What is required
In the KRBL discussion, what did the poster find was the cause of the gap between their Debt to Equity figure and the one screener.in showed?

I calculated the Debt to Equity ratio for KRBL from the latest annual report and it is coming around 0.12 But the screener.in is showing 0.73 What is causing the discrepancy ? Could some one please help?

I think I found out the reason. Screeer combines long term and short term borrowings under borrowing. I used just the long term borrowings to calculate DE ratio.

KRBL looks like a very progressive company with ears to ground. Over the last few years it delivered decent returns to its shareholders.

KRBL is a Basmati Rice miller with nearly 2/3rds of sales from India and balance from outside India. For Fy2016-17, company’s domestic sales grew by 31% and overall net profit (including that of exports) grew by 36%. It also has a small windmill business that contributes about Rs.100 Crores in a turnover of ~ Rs.3159 Crores.

Its annual report of 2016-17 makes some interesting observations and is giving insight into the shape of things to come for the company and partly for the agri sector.

New products:

“…. creating a new business segment of super-premium foods by re-launching brown rice new packaging and launching ‘Quinoa’ a new health-oriented product.” (page 3)

My comment: It will be interesting to see how Quinoa takes off. How much will it add to revenue and bottomline in due course will be worthwhile watching because a 500gm pack retails at Rs.450/- in Bigbasket.

Market share: (sourced from page 30)

In value terms, Indian Gate brand enjoys market share of 32% in metropolitan areas, 35% in Town Class I cities and 43% in rural areas. However, overall for India, it is said that it enjoys 32% market share.

My comment: Somewhere, the maths does not seem to be matching because of the 3 segments two segments have market share greater than the average and the third has market share equivalent to that of the average.

Data excerpts
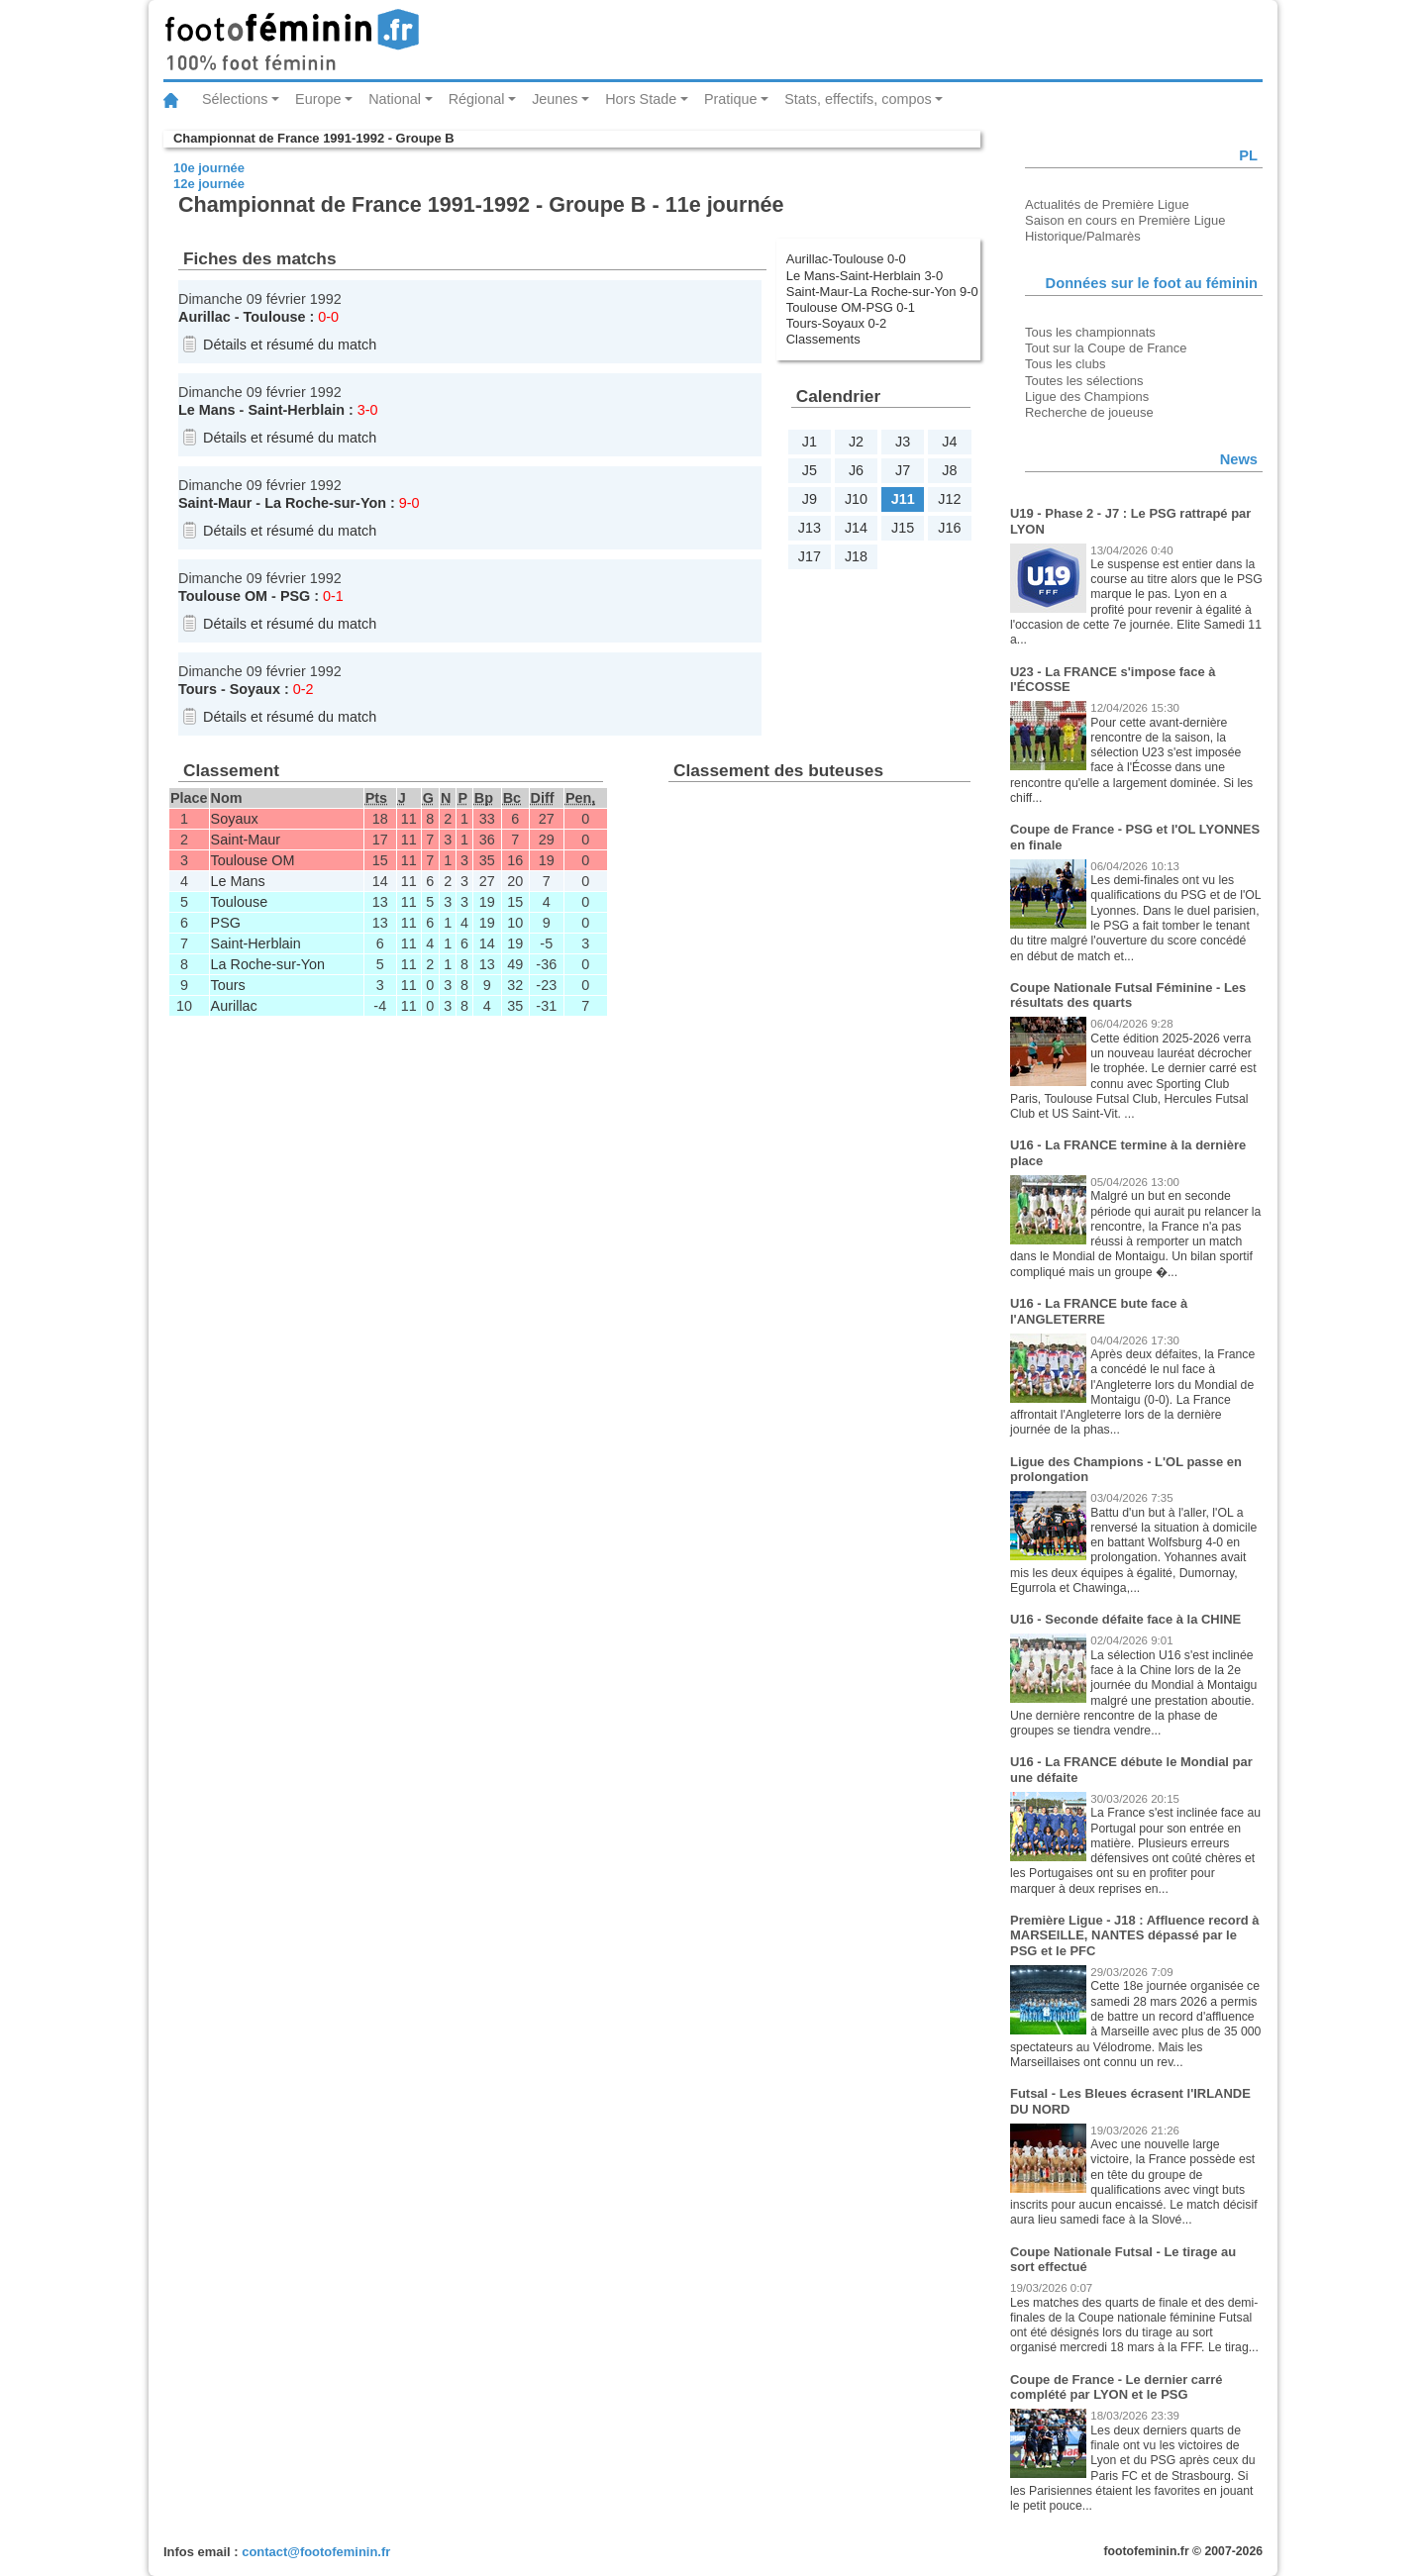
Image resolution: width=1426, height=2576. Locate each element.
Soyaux (255, 689)
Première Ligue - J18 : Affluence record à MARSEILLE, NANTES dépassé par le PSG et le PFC (1134, 1935)
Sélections (234, 99)
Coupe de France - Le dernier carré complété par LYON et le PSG (1116, 2387)
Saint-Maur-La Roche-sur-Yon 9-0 (882, 291)
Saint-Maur (215, 503)
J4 (949, 441)
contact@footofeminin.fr (316, 2551)
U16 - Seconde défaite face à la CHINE (1125, 1619)
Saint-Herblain (296, 410)
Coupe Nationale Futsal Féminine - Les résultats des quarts (1128, 995)
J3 (902, 441)
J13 (809, 528)
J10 (856, 499)
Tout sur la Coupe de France (1105, 348)
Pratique (731, 99)
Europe (318, 99)
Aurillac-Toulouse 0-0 (846, 258)
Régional (477, 99)
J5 (809, 470)
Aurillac (204, 317)
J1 (809, 441)
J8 (949, 470)
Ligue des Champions (1087, 396)
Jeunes (554, 99)
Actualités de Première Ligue (1107, 204)
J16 (949, 528)
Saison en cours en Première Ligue (1125, 220)
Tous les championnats (1090, 332)
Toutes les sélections (1084, 380)
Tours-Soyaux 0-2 (836, 323)
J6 (856, 470)
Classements (823, 339)
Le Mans (207, 410)
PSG (295, 596)
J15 (902, 528)
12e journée (209, 183)
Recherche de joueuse (1089, 412)
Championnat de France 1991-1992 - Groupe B (314, 138)
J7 (902, 470)
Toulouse (275, 317)
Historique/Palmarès (1083, 236)
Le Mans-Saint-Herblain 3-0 (864, 275)
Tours (197, 689)
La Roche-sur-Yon (325, 503)
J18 (856, 556)
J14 (856, 528)
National (394, 99)
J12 (949, 499)
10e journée (209, 167)
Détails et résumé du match (289, 344)
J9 (809, 499)
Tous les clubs (1065, 363)
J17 (809, 556)
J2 (856, 441)
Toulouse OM (222, 596)
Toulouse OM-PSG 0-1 (850, 307)
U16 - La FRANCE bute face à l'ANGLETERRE (1098, 1311)
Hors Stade (640, 99)
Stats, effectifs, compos (858, 99)
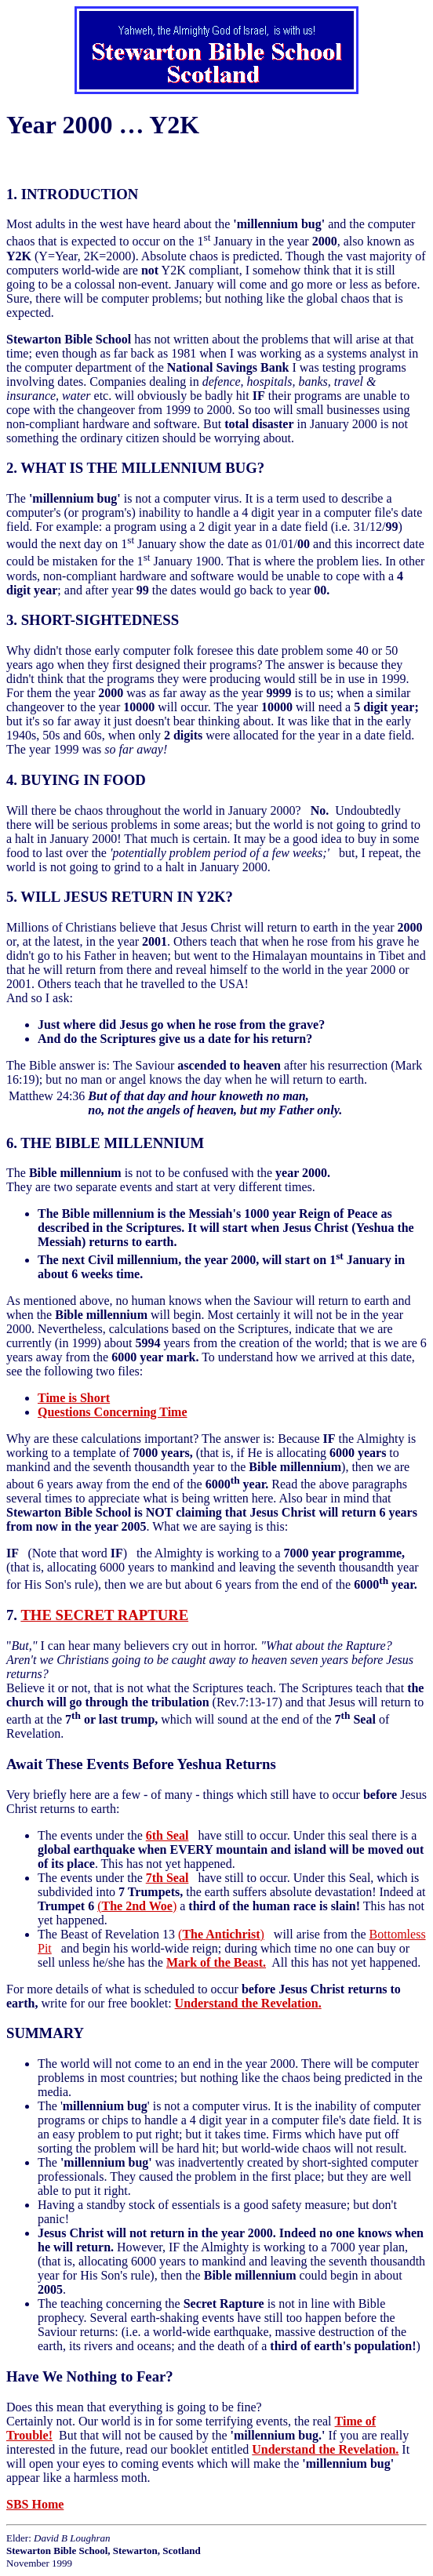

Solution to the exercise
Screener combines long-term and short-term borrowings, while the poster used only long-term borrowings.